The problem is twofold, according to the researchers: “Patients with knee osteoarthritis may undergo total knee replacement too early or may delay or underuse this procedure. We quantified these categories of total knee replacement utilization in 2 cohorts of participants with knee osteoarthritis and investigated factors associated with each category.”
Two multicenter cohort studies were queried for data including demographic, patient-reported, radiographic, clinical examination, and total knee replacement (TKR) utilization information. Patients who had or were at risk for knee OA were followed for eight years. TKR appropriateness criteria were applied to stratify patients into two groups: potentially appropriate or likely inappropriate for TKR. Those who received TKR were further stratified: timely (the patient received TKR within two years of the procedure becoming potentially appropriate), potentially appropriate but knee not replaced (TKR remained unperformed for more than two years after the procedure had become potentially appropriate), and premature (TKR was likely inappropriate but had been performed).

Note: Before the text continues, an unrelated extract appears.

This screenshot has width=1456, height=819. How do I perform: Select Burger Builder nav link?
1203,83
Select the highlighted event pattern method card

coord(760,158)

Of 8,002 total patients, 3,417 were eligible for inclusion and stratified into one of the three utilization categories: timely, n = 290 (8% of the total, 9% of the potentially appropriate knees); potentially appropriate but not replaced, n = 2,833 (83% of the total, 91% of the potentially appropriate knees); and likely inappropriate but received TKR prematurely, n = 294 (9% of the total, 26% of TKRs performed). Among the potentially appropriate but not replaced knees, 1,204 (42.5%) had severe symptoms.
“Compared with the patients who underwent timely total knee replacement, the likelihood of being classified as potentially appropriate but not undergoing total knee replacement was greater for black participants and the likelihood of having premature total knee replacement was lower among participants with a body mass index of >25 kg/m2 and those with depression,” the study authors observed.
When patients wait too long to have surgery, they increase their risk for two negative outcomes, according to lead study author Hassan Ghomrawi, PhD, MPH, associate professor of surgery at Northwestern University Feinberg School of Medicine, who said in a press release: “The osteoarthritis causes deterioration of their function. Some of them wouldn’t be able to straighten out their legs, affecting their walking and mobility. When you can’t get exercise, you can start to develop other health problems such as cardiovascular problems. You may also become depressed. The overall impact can be huge.”
Secondly, “You don’t get as much function back when you wait too long; your mobility is still reduced versus somebody who had it in a timely fashion.”
The study was published in The Journal of Bone and Joint Surgery.
“As the number of surgeries rises, we need to make sure the timing is optimal for patients to obtain the most benefit and to keep health care costs down,” Dr. Ghomrawi added. “Because knee replacement is an elective procedure, the timing of surgery is susceptible to not just clinical factors but also demographic, socioeconomic and sociocultural ones. We need to develop a better understanding of these factors to improve timing of surgery.”